Written exercise 1 »
Raise every coordinate in the answers by 7 for the part of the rows that opens with the line containing "For every named target in this 487×937" and closes with the line containing "Ерш SHI для мойки трубопроводов насадка, синий". Write out every line of that part, request lines included, and nothing from outside it.

Quoted text »
◇ ◇ ◇ ◇

R/clusWilcox.R
In clusrank: Wilcoxon Rank Tests for Clustered Data

Documented in clusWilcox.test clusWilcox.test.default clusWilcox.test.formula

##
## clusrank: Wilcoxon Rank Tests for Clustered Data
##
## Copyright (C) 2015-2024 Yujing Jiang, Mei-Ling Ting Lee, and Jun Yan
## Copyright (C) 2022-2024 Wenjie Wang
##
## This file is part of the R package clusrank.
##
## The R package clusrank is free software: You can redistribute it and/or
## modify it under the terms of the GNU General Public License as published by
## the Free Software Foundation, either version 3 of the License, or any later
## version (at your option). See the GNU General Public License at
## <https://www.gnu.org/licenses/> for details.
##
## The R package clusrank is distributed in the hope that it will be useful,
## but WITHOUT ANY WARRANTY without even the implied warranty of
## MERCHANTABILITY or FITNESS FOR A PARTICULAR PURPOSE.
##


##' Wilcoxon Rank Sum and Signed Rank Test for Clustered Data
##'
##' Performs one-sample and two-sample Wilcoxon test for clustered data
##' on vectors of data.
##'
##' @param x A numeric vector of data values or a formula. Non-finite (e.g.,
##'     infinite or missing) values will be omitted.
##' @param y An optional numeric vector of data values, non-finite
##'     values will be omitted.
##' @param cluster An optional numeric vector of cluster id.
##' @param group An optional numeric vector of treatment id.
##' @param stratum An optional numeric vector of stratum id. Only
##' available for \code{rgl} rank sum test when treatment is assigned at
##'     cluster level.
##' @param method A character string specifying the method of
##'     clustered Wilcoxon rank test to be use, should be one of
##'     \code{"rgl"} or \code{"ds"}. For rank-sum test, the \code{"dd"}
##'     method is also available.
##' @param paired A logical indicating whether you want a paired test.
##' @param exact A logical indicating if a permutation test is to be
##'     used. If it is set as \code{FALSE}, then test based on
##'     large-sample theory is carried out. If it is set as
##'     \code{TRUE}, then a permutation test is carried out. There are
##'     two available permutation tests: exact permutation test is available for
##'     \code{rgl} signed rank test and \code{rgl} rank sum test when
##'     treatment is assigned at cluster level, random permutation
##'     test is available for all tests. For more details look at the
##'     description of the argument \code{B}.
##' @param B An integer specifying the number of permutations if exact = TRUE.
##'     If B = 0, then the test is the exact permutation test.
##'     If B > 0, then an approximation to the exact test with B random permutation.
##'     Default is set as 2000 to ran a random permutation test.

◇ ◇ ◇ ◇

Provided entries »
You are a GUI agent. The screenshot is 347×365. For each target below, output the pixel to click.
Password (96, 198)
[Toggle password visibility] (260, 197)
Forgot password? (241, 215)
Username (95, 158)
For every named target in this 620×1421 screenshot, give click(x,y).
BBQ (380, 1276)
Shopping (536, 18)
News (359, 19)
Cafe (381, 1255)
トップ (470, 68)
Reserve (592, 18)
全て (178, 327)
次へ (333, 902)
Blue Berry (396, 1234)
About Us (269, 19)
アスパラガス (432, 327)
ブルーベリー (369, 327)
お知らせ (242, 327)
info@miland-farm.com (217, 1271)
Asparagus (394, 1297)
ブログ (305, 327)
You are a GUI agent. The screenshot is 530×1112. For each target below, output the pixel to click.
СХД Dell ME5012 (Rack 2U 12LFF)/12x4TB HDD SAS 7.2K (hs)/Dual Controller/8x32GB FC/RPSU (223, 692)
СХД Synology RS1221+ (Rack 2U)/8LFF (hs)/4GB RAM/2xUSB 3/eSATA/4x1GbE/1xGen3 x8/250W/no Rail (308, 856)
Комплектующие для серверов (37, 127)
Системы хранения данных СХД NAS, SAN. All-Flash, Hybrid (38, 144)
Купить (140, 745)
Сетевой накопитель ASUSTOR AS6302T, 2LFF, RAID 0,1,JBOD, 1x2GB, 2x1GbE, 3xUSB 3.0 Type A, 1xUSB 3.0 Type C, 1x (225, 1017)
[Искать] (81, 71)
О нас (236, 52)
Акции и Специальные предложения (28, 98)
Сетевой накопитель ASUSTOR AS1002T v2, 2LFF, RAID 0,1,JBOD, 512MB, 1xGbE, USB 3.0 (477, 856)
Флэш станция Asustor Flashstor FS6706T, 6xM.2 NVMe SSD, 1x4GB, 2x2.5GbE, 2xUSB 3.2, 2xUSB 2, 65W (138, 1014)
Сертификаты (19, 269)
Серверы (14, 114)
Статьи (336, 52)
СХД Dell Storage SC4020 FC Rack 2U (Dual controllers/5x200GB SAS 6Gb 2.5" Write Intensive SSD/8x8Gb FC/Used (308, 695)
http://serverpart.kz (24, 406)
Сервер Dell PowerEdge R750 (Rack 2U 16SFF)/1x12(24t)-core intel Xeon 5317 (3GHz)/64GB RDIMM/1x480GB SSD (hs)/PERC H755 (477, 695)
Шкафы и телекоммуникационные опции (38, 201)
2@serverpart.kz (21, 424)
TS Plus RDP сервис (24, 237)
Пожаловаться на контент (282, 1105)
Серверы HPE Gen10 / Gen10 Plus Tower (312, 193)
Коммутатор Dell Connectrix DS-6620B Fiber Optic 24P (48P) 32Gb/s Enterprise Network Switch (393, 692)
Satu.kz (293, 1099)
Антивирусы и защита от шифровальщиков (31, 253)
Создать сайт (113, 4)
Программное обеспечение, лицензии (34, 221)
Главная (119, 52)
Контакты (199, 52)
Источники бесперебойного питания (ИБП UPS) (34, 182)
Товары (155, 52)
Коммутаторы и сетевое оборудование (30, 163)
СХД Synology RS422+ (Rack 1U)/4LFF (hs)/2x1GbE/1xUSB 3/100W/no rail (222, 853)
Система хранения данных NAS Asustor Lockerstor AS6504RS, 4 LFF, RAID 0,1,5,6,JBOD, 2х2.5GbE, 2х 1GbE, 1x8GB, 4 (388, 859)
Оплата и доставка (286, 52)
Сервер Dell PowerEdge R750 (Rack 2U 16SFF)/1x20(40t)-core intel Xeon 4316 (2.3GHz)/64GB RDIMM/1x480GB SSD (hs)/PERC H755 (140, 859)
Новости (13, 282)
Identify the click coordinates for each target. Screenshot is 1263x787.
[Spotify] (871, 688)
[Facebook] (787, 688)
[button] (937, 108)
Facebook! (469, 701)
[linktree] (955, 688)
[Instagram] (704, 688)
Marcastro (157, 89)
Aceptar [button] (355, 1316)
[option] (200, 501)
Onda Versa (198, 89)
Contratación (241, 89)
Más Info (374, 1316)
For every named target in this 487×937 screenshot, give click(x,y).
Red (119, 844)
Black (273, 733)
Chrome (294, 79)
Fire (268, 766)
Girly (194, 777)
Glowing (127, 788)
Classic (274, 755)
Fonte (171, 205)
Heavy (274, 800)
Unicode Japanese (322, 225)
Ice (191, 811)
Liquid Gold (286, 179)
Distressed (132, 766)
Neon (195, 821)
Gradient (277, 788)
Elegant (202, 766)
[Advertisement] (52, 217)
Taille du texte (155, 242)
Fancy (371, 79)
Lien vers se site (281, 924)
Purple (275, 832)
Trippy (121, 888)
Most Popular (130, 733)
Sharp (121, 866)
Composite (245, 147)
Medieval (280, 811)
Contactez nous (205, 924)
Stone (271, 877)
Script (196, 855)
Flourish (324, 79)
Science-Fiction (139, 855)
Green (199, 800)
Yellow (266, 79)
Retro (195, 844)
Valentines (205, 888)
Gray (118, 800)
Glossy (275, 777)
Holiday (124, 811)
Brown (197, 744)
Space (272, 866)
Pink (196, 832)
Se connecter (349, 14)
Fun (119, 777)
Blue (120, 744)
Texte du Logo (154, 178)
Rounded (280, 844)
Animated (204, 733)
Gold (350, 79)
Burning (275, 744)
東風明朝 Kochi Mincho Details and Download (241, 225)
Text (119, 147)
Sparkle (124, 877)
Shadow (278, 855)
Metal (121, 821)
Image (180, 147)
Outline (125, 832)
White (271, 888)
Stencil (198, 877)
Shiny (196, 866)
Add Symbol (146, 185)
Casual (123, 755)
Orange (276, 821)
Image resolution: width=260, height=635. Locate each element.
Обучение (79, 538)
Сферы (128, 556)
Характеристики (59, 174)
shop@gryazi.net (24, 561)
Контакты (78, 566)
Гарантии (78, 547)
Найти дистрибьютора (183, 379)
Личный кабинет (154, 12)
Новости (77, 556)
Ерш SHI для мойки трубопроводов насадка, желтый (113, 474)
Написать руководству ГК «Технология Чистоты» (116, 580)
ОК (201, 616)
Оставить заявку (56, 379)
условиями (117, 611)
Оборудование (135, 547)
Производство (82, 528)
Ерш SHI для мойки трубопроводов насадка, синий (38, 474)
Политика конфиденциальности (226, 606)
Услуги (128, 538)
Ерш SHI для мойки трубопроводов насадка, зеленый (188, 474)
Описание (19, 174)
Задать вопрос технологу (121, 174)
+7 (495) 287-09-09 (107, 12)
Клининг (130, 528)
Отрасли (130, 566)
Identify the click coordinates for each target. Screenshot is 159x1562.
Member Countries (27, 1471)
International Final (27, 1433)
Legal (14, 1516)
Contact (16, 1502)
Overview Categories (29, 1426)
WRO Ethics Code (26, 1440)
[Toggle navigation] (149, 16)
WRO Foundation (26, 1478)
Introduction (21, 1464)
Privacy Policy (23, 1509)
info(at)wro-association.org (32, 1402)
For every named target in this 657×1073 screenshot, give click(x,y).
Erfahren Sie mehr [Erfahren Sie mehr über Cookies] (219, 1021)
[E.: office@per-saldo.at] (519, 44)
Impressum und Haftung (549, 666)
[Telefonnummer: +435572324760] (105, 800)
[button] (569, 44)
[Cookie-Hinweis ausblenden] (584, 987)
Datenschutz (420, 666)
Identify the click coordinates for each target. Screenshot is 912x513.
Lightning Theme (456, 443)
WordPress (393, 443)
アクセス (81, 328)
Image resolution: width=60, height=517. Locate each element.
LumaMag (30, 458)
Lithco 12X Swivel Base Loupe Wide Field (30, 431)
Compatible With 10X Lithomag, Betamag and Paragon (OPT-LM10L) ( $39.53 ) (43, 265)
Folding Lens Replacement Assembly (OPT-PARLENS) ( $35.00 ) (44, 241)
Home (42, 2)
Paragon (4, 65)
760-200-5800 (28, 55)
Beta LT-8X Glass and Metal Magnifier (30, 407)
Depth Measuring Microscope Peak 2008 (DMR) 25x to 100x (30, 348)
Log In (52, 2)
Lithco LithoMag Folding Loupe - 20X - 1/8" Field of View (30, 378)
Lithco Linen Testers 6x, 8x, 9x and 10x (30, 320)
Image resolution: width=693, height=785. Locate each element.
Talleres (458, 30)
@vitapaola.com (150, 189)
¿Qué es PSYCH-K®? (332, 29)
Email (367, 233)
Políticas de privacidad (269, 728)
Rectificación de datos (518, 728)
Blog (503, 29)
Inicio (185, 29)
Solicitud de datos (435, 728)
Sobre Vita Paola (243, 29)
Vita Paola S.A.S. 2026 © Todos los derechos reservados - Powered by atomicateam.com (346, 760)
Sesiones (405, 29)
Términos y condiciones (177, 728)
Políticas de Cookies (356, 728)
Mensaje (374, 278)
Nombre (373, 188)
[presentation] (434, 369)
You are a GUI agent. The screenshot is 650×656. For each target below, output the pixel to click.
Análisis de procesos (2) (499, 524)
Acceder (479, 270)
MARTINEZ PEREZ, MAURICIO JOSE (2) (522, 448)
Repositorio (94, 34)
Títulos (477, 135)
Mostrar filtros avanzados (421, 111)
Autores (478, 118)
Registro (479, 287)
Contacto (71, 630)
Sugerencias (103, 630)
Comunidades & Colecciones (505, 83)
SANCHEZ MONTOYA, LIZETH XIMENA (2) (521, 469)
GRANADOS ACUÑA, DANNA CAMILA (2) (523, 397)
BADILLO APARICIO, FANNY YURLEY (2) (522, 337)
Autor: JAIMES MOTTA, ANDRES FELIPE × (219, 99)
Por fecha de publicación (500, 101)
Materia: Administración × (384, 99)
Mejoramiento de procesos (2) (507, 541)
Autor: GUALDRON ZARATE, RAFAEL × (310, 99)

◇ ◇ ◇ ◇

Written exercise 2 »
In the clusrank source file, what is the default value of B?

Complete output 1 »
For every named target in this 487×937 screenshot, give click(x,y).
Red (126, 851)
Black (280, 740)
Chrome (301, 86)
Fire (275, 773)
Girly (201, 784)
Glowing (134, 795)
Classic (281, 762)
Fonte (178, 212)
Heavy (281, 807)
Unicode Japanese (329, 232)
Ice (198, 818)
Liquid Gold (293, 186)
Distressed (139, 773)
Neon (202, 828)
Gradient (284, 795)
Elegant (209, 773)
[Advertisement] (59, 224)
Taille du texte (162, 249)
Fancy (378, 86)
Lien vers se site (288, 931)
Purple (282, 839)
Trippy (128, 895)
Most Popular (137, 740)
Sharp (128, 873)
Composite (252, 154)
Medieval (287, 818)
Contactez nous (212, 931)
Stone (278, 884)
Script (203, 862)
Flourish (331, 86)
Science-Fiction (146, 862)
Green (206, 807)
Yellow (273, 86)
Retro (202, 851)
Valentines (212, 895)
Gray (125, 807)
Glossy (282, 784)
Holiday (131, 818)
Brown (204, 751)
Space (279, 873)
Pink (203, 839)
Se connecter (356, 21)
Fun (126, 784)
Blue (127, 751)
Texte du Logo (161, 185)
Rounded (287, 851)
Animated (211, 740)
Gold (357, 86)
Burning (282, 751)
東風明朝 Kochi Mincho Details and Download (248, 232)
Text (126, 154)
Sparkle (131, 884)
Shadow (285, 862)
Metal (128, 828)
Image (187, 154)
Outline (132, 839)
White (278, 895)
Stencil (205, 884)
Shiny (203, 873)
Add Symbol (153, 192)
Casual (130, 762)
Orange (283, 828)
Image resolution: width=260, height=635. Locate each element.
Обучение (86, 545)
Сферы (135, 563)
Характеристики (66, 181)
shop@gryazi.net (31, 568)
Контакты (85, 573)
Гарантии (85, 554)
Найти дистрибьютора (190, 386)
Личный кабинет (161, 19)
Новости (84, 563)
Ерш SHI для мойки трубопроводов насадка, желтый (120, 481)
Написать руководству ГК «Технология Чистоты» (123, 587)
ОК (208, 623)
Оставить заявку (63, 386)
условиями (124, 618)
Оборудование (142, 554)
Производство (89, 535)
Ерш SHI для мойки трубопроводов насадка, синий (45, 481)

Complete output 2 »
B defaults to 2000, which runs a random permutation test.